Written task:
Rewrite the lines of the data below, substituting "menu" for "dropdown" and keeping everything else the same. Omit the pictures from your answer.

Word and element locating data:
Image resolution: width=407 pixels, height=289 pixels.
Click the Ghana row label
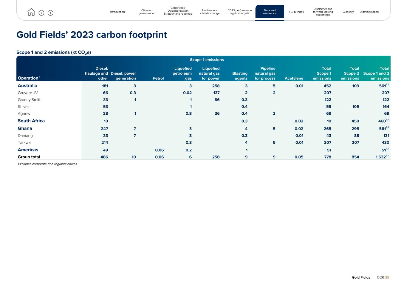pyautogui.click(x=25, y=128)
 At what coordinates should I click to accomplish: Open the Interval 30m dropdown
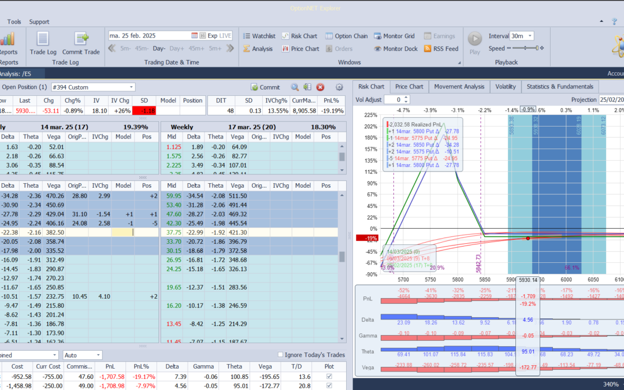tap(530, 36)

Full response:
Image resolution: width=407 pixels, height=289 pixels.
Click the Ghana row label
pyautogui.click(x=25, y=128)
 At what coordinates should I click to accomplish: Open the Interval 30m menu
tap(530, 36)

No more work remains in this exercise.